Arata abrió los ojos completamente, observando a Mikhail con una mezcla de curiosidad y ternura. Ladeó la cabeza, intentando comprender la intensidad en los ojos del alfa. Entonces, bajó la mirada, viendo las marcas que cubrían su cuerpo. Las reconoció, pero en lugar de horror o molestia, una pequeña sonrisa se formó en sus labios.
—No, Mikhail —respondió con voz suave—. No me duele. Estoy bien.
Mikhail negó con la cabeza, incapaz de aceptar esa respuesta. ¿Cómo podía estar bien? ¿Cómo podía no sentirse ultrajado o, al menos, asustado por lo que había sucedido? Se inclinó más cerca, sus dedos temblorosos acariciando los contornos de las marcas en la piel de Arata, trazando las líneas de su propia culpa.

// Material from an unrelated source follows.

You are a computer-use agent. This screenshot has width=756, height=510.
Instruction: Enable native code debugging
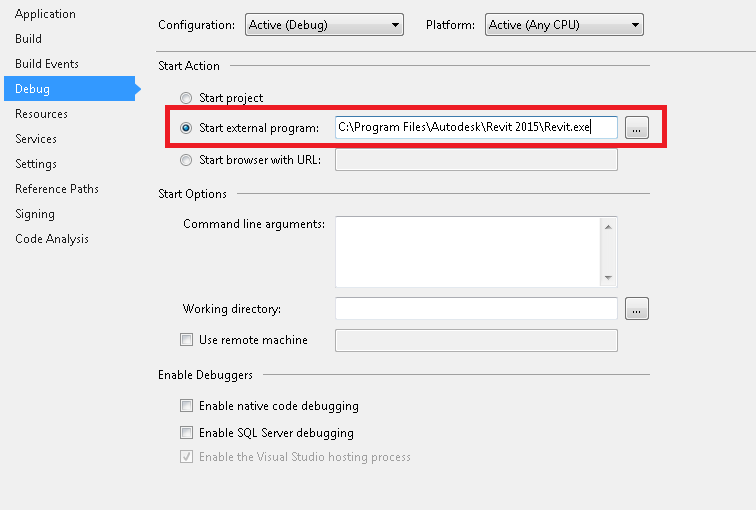coord(186,406)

—Te hice daño —dijo, su voz apenas un susurro. Sus ojos se movieron por el cuerpo de Arata, como si buscara confirmar su propia acusación—. Te marqué… te lastimé.

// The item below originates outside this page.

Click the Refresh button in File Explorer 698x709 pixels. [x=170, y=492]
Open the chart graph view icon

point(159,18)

Arata, aún con una sonrisa adormilada, se sentó un poco más erguido y tomó la mano de Mikhail, apretándola con suavidad.
—Mikhail, te dije que entendía lo que significaba esto —su voz era firme, aunque tranquila—. Sabía en lo que me estaba metiendo, y lo acepté. No me arrepiento.
Mikhail apartó la mirada, incapaz de soportar la dulzura en los ojos de Arata. ¿Cómo podía ser tan comprensivo? ¿Tan inquebrantable?
—Pero… mírate —dijo Mikhail, con un gesto hacia las marcas—. No debería haberte hecho esto. Debería haber sido más fuerte, haber tenido más control.
Arata soltó una risa suave, que resonó en el silencio de la habitación.
—Eres mi alfa, Mikhail —respondió, como si esa fuera la explicación más simple y obvia del mundo—. Y yo soy tu omega. Estas marcas… —se señaló las cicatrices y mordidas en su piel— son solo una parte de eso. No son heridas, son pruebas de lo que somos. De lo que compartimos.
Mikhail lo miró, aún inseguro, pero las palabras de Arata comenzaban a abrirse paso a través de la niebla de su mente. Quizá tenía razón. Quizá… esto no era tan terrible como lo había imaginado.